Editorial
Feature
Um modernista intruso
SP–Arte
8 Nov 2019, 4:13 pm
“O Brasil que represento é uma questão de sentimento, é a minha maneira de ver, de sentir a terra onde nasci, que abandonei e que depois de muitos anos, com saudade revi”, afirmou uma vez o gravador e ilustrador Oswaldo Goeldi (1895-1965), aos sessenta anos. Ele cresceu na Suíça, país de origem de seu pai, quando o continente via se dissipar o espírito da Belle Époque até culminar na Primeira Guerra Mundial. Um ano depois do fim do conflito, o jovem Goeldi voltou para o Rio de Janeiro, mas já se sentia um artista desajustado desde a Europa. E essa sensação de inconformidade artística e existencial permaneceria para sempre, colocando-o em uma posição singular em meio ao otimismo de boa parte do modernismo brasileiro.
Uma mostra no Paulo Kuczynski Escritório de Arte, até dia 14 de dezembro em São Paulo, revela ao público um precioso conjunto com cerca de oitenta obras de Oswaldo Goeldi. A tradicional galeria de um dos principais marchands brasileiros se adaptou para a exposição: paredes foram levantadas, as luzes rebaixadas e todo o espaço expositivo foi pintado de cinza para que as obras pudessem se sobressair. A grande maioria das peças dessa coleção afetiva pertencia à artista Lygia Pape e seu marido Günther, e mesmo pouco exibida e resguardada por inteiro por mais de quarenta anos, revela o vigor dos temas goeldianos: a iminência das tempestades, os peixes e os pescadores, as ruas vazias e os transeuntes solitários, a expressão dos lugares imaginários e o interior de sua alma.
Goeldi viveu por muito tempo nos fundos de um terreno dos Pape no Leblon, o que nos instiga a especular, inclusive, sobre possíveis trocas técnicas entre o gravador e Lygia, que iniciou sua carreira com a icônica série “Tecelares”, em xilogravura, entre 1955 e 1959. Günther era confidente íntimo do artista, adquiriu várias das gravuras ainda molhadas, recém-tiradas da matriz, e não parou nunca de colecionar Goeldi. Alguns trabalhos que adquiriu do amigo são bastante marcantes. Faz parte da coleção, por exemplo, a peça que venceu o prêmio de gravura na primeira Bienal de São Paulo, em 1951.

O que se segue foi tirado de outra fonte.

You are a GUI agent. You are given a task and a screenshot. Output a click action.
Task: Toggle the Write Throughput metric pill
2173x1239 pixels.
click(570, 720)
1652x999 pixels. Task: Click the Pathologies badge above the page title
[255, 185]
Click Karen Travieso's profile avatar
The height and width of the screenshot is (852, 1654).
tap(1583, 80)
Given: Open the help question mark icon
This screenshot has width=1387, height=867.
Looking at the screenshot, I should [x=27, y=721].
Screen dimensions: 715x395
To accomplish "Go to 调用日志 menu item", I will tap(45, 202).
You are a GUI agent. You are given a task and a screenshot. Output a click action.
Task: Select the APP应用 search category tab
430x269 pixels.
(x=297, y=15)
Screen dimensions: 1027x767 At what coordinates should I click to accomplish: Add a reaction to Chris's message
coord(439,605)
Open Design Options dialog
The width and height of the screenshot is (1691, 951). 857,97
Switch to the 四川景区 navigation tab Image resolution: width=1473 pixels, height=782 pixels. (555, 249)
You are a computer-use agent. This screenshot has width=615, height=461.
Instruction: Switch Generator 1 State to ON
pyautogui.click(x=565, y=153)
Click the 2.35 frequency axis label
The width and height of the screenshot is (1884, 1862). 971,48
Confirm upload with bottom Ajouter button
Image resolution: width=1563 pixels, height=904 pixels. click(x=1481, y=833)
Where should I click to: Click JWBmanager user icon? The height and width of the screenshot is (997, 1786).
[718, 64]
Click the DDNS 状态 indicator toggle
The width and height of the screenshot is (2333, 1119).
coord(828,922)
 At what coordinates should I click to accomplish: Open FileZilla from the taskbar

Apesar de viver quase como um eremita, Goeldi se preocupava em usar papéis de algodão especiais, importados do Japão, tanto para suas ilustrações feitas com tinta nanquim e carvão quanto para a xilogravura que o consagrou. Nesse campo, através de gestos mínimos e expressivos, Goeldi delineava as figuras, as paisagens e principalmente os campos e feixes de luz. O próprio artista fazia cada cópia, alternando tons e intensidades de cor a cada tiragem. Muitas dessas gravuras não tem mais que duas ou três cópias, refletindo a opção do artista de executar peças únicas. Apesar de quase sempre retratar personagens de lado ou de costas, saindo do foco de atenção, Goeldi apresenta em “Vendedor de balões”, por exemplo, uma figura frontal, suspensa por grandes balões vermelhos pela noite enluarada. O contraste das cores nesta peça única é evidente, enquanto o tema sugere um sinal de esperança, ou uma rota de escape imaginária. Em “Fuga”, o tom verde-azulado deixa o personagem ainda mais sóbrio.
Outro trabalho que se sobressai no conjunto é uma aquarela de grande formato, “Depois da chuva”, opção rara na prática do artista e onde é possível notar como esse tipo de exercício o fez avançar no estudo das cores e das luzes. Goeldi criava frequentemente ambientes úmidos que remetem ao seu Rio natal distante dos clichês da tropicalidade de seus pares. O guarda-chuva e o chapéu, objetos tão corriqueiros, são carregados de simbolismo em diversas obras. Mesmo colorida, o trabalho enquadra a vida urbana em sensação de abandono.
O tema da morte e da angústia era essencial para a Goeldi e encontrava diversas formas de aparecer. “Grã-finos” é parte da série de desenhos que o artista produzia sob encomenda para o suplemento literário do jornal A Manhã. Repleta de ironia, a obra demonstra as habilidades finas do artista em diversas modalidades de ilustração.
Goeldi era um observador atento das ruas e dos tipos sociais, e é claro que a realidade brasileira o impactava também artisticamente, assim como os engajados de sua época. Mesmo assim, sua poética se dirigia muito mais aos ambientes e personas inquietantes de sua mente do que às suas preocupações sociais. O que ele gostava, ou precisava criar, eram momentos em que a desgraça estava à espreita, pairando sobre as casas e as praias, invadindo as mentes. Goeldi não foi um artista solar, mas profundamente transformador.